**WHAT YOU WILL DO**
Rewrite every line of the records below as a Markdown table with the columns "Row" and "Text", numbering the rows in order and skipping blank lines. Leave the pictures out of the table.

• • • •

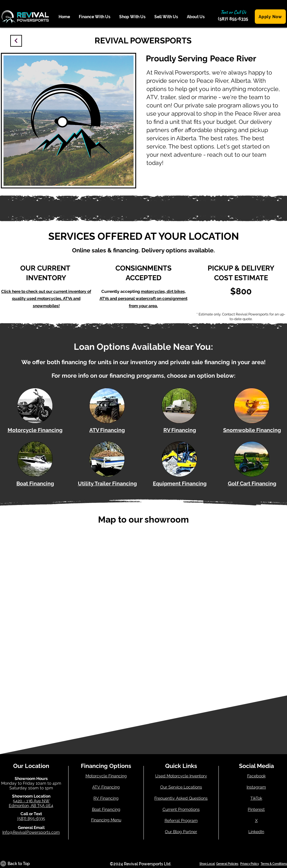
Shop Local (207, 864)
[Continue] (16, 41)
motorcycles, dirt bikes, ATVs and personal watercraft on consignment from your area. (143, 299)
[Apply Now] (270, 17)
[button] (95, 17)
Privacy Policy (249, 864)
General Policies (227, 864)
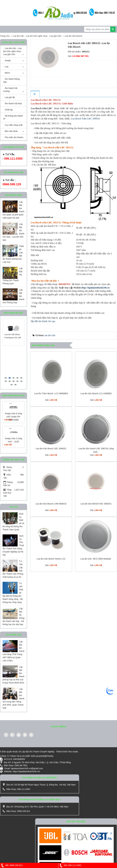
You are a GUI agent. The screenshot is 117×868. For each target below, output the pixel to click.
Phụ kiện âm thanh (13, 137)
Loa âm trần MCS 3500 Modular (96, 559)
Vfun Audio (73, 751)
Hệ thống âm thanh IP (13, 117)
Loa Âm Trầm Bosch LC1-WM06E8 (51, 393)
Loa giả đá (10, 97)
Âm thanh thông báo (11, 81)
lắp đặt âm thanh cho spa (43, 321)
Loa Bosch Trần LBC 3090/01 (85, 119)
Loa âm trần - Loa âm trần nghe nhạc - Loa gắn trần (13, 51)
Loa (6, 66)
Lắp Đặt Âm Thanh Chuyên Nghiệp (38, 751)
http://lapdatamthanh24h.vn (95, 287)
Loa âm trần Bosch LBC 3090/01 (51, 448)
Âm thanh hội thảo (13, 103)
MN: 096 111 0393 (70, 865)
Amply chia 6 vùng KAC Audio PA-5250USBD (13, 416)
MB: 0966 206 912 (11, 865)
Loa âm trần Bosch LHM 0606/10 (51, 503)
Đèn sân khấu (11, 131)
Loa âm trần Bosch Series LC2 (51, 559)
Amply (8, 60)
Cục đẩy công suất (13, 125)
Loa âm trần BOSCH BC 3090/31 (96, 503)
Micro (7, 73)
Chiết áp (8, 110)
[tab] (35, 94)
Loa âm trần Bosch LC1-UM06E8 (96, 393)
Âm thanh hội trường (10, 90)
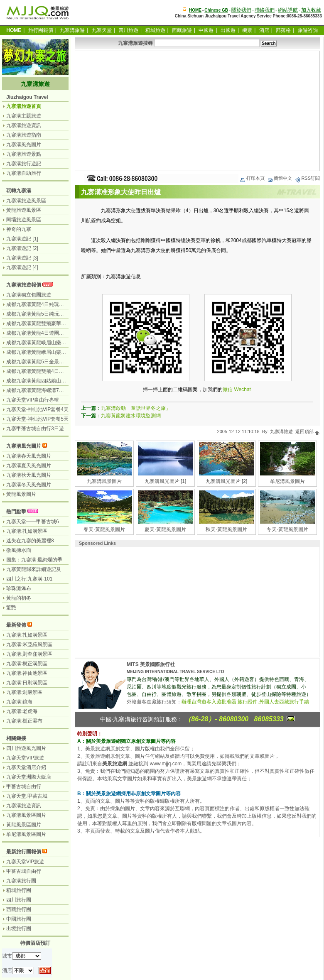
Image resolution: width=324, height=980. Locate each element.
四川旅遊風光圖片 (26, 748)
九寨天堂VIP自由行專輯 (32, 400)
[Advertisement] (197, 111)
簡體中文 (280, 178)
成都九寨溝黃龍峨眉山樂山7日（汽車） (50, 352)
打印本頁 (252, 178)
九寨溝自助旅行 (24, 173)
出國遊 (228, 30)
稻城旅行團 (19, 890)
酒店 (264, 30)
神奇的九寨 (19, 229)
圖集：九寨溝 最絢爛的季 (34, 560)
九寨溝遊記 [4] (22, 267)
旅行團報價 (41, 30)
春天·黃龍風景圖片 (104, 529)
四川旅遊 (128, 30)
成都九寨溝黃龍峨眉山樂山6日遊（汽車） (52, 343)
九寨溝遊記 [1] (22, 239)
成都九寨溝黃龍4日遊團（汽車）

• • • •

**FINISHED TASK**
| Row | Text |
|---|---|
| 1 | Shop Local (207, 864) |
| 2 | [Continue] (16, 41) |
| 3 | motorcycles, dirt bikes, ATVs and personal watercraft on consignment from your area. (143, 299) |
| 4 | [Apply Now] (270, 17) |
| 5 | [button] (95, 17) |
| 6 | Privacy Policy (249, 864) |
| 7 | General Policies (227, 864) |
| 8 | You are a GUI agent. The screenshot is 117×868. For each target below, output the pixel to click. |
| 9 | Phụ kiện âm thanh (13, 137) |
| 10 | Loa âm trần MCS 3500 Modular (96, 559) |
| 11 | Vfun Audio (73, 751) |
| 12 | Hệ thống âm thanh IP (13, 117) |
| 13 | Loa Âm Trầm Bosch LC1-WM06E8 (51, 393) |
| 14 | Loa giả đá (10, 97) |
| 15 | Âm thanh thông báo (11, 81) |
| 16 | lắp đặt âm thanh cho spa (43, 321) |
| 17 | Loa Bosch Trần LBC 3090/01 (85, 119) |
| 18 | Loa âm trần - Loa âm trần nghe nhạc - Loa gắn trần (13, 51) |
| 19 | Loa (6, 66) |
| 20 | Lắp Đặt Âm Thanh Chuyên Nghiệp (38, 751) |
| 21 | http://lapdatamthanh24h.vn (95, 287) |
| 22 | Loa âm trần Bosch LBC 3090/01 (51, 448) |
| 23 | Âm thanh hội thảo (13, 103) |
| 24 | MN: 096 111 0393 (70, 865) |
| 25 | Amply chia 6 vùng KAC Audio PA-5250USBD (13, 416) |
| 26 | MB: 0966 206 912 (11, 865) |
| 27 | Loa âm trần Bosch LHM 0606/10 (51, 503) |
| 28 | Đèn sân khấu (11, 131) |
| 29 | Loa âm trần Bosch Series LC2 (51, 559) |
| 30 | Amply (8, 60) |
| 31 | Cục đẩy công suất (13, 125) |
| 32 | Loa âm trần BOSCH BC 3090/31 (96, 503) |
| 33 | Micro (7, 73) |
| 34 | Chiết áp (8, 110) |
| 35 | [tab] (35, 94) |
| 36 | Loa âm trần Bosch LC1-UM06E8 (96, 393) |
| 37 | Âm thanh hội trường (10, 90) |
| 38 | Image resolution: width=324, height=980. Locate each element. |
| 39 | 四川旅遊風光圖片 (26, 748) |
| 40 | 九寨天堂VIP自由行專輯 (32, 400) |
| 41 | [Advertisement] (197, 111) |
| 42 | 簡體中文 (280, 178) |
| 43 | 成都九寨溝黃龍峨眉山樂山7日（汽車） (50, 352) |
| 44 | 打印本頁 (252, 178) |
| 45 | 九寨溝自助旅行 (24, 173) |
| 46 | 出國遊 (228, 30) |
| 47 | 稻城旅行團 (19, 890) |
| 48 | 酒店 (264, 30) |
| 49 | 神奇的九寨 (19, 229) |
| 50 | 圖集：九寨溝 最絢爛的季 (34, 560) |
| 51 | 九寨溝遊記 [4] (22, 267) |
| 52 | 旅行團報價 (41, 30) |
| 53 | 春天·黃龍風景圖片 (104, 529) |
| 54 | 四川旅遊 (128, 30) |
| 55 | 成都九寨溝黃龍峨眉山樂山6日遊（汽車） (52, 343) |
| 56 | 九寨溝遊記 [1] (22, 239) |
| 57 | 成都九寨溝黃龍4日遊團（汽車） |